DATA SHOWN:
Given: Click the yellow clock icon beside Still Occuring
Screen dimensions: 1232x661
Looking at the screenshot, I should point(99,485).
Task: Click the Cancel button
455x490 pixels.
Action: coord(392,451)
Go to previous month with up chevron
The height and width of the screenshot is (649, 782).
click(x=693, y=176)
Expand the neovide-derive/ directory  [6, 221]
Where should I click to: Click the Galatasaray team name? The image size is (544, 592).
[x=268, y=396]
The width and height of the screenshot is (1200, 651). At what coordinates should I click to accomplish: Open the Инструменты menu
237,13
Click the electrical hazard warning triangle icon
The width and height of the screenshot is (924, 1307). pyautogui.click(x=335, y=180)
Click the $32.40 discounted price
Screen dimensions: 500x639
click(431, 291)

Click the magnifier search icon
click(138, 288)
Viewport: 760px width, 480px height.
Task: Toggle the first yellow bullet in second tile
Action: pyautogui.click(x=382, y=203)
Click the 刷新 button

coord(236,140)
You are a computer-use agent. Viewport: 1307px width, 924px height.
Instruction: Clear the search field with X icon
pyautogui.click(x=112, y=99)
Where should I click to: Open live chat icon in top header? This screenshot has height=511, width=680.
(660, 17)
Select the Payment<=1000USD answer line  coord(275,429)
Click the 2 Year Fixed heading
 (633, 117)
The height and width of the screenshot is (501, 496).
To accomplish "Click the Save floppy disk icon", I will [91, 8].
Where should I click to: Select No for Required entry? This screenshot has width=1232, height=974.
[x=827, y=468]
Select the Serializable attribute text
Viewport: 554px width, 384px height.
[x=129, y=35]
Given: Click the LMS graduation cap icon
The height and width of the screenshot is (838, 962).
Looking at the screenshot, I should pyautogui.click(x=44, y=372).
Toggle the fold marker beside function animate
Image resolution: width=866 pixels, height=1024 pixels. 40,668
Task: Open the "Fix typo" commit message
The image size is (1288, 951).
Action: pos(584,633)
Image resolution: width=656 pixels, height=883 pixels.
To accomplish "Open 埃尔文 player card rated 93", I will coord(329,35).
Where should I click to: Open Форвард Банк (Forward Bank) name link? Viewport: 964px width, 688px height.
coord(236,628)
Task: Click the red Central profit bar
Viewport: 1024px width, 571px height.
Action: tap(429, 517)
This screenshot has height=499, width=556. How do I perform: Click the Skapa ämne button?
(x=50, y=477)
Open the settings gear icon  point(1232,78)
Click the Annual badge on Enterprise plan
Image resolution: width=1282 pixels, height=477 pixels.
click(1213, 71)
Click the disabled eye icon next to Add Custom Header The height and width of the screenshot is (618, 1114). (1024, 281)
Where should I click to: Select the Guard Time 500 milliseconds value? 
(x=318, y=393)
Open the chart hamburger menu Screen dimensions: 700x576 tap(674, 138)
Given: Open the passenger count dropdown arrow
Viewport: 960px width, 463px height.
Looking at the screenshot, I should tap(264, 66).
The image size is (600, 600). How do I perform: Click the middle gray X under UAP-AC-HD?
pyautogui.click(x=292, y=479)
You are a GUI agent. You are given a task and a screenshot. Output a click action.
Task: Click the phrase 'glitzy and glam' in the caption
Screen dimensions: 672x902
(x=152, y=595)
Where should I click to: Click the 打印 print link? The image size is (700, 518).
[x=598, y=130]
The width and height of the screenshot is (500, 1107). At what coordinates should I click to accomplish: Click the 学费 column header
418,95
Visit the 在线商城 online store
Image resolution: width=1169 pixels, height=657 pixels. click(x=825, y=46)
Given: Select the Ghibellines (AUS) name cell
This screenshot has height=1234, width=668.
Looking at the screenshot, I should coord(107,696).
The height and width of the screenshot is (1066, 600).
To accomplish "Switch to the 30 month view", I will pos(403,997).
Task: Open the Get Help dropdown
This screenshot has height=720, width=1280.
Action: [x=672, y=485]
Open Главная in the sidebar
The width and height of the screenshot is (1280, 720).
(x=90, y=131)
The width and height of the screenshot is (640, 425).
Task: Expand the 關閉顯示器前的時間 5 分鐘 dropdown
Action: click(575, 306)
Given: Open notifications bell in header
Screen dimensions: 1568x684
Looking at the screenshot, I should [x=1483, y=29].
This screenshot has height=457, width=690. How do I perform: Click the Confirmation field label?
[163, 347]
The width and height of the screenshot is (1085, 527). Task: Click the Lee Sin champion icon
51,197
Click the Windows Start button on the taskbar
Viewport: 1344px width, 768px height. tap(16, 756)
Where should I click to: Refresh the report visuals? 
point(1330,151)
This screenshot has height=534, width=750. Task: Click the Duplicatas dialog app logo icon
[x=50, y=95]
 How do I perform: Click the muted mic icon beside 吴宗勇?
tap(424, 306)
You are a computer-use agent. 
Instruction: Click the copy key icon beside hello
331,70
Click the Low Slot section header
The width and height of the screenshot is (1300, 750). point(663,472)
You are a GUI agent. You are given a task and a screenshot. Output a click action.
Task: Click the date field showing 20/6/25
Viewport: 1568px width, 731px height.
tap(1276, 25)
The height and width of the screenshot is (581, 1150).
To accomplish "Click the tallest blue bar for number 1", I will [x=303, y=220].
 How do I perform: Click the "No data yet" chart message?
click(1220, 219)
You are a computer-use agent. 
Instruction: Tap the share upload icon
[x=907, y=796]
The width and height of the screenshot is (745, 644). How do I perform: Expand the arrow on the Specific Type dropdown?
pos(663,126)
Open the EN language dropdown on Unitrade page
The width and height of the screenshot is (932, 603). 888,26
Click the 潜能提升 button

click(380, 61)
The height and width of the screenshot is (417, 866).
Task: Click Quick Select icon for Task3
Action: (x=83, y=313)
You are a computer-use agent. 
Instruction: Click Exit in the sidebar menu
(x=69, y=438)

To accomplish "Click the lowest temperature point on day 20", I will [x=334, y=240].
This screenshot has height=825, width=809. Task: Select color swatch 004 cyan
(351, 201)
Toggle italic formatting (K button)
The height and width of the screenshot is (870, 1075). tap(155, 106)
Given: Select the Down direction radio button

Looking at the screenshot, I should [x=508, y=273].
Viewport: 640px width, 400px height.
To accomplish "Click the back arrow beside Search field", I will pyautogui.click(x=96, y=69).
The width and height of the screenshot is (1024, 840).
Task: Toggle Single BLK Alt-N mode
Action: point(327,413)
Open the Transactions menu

EXERCISE BRIEF: In the listing above, find the line with "Click the magnifier search icon" and the line with "Given: Click the LMS graduation cap icon"; set down exactly those two lines and every line between them, nothing more.

ANSWER BOX:
Click the magnifier search icon
click(138, 288)
Viewport: 760px width, 480px height.
Task: Toggle the first yellow bullet in second tile
Action: pyautogui.click(x=382, y=203)
Click the 刷新 button

coord(236,140)
You are a computer-use agent. Viewport: 1307px width, 924px height.
Instruction: Clear the search field with X icon
pyautogui.click(x=112, y=99)
Where should I click to: Open live chat icon in top header? This screenshot has height=511, width=680.
(660, 17)
Select the Payment<=1000USD answer line  coord(275,429)
Click the 2 Year Fixed heading
 (633, 117)
The height and width of the screenshot is (501, 496).
To accomplish "Click the Save floppy disk icon", I will [91, 8].
Where should I click to: Select No for Required entry? This screenshot has width=1232, height=974.
[x=827, y=468]
Select the Serializable attribute text
Viewport: 554px width, 384px height.
[x=129, y=35]
Given: Click the LMS graduation cap icon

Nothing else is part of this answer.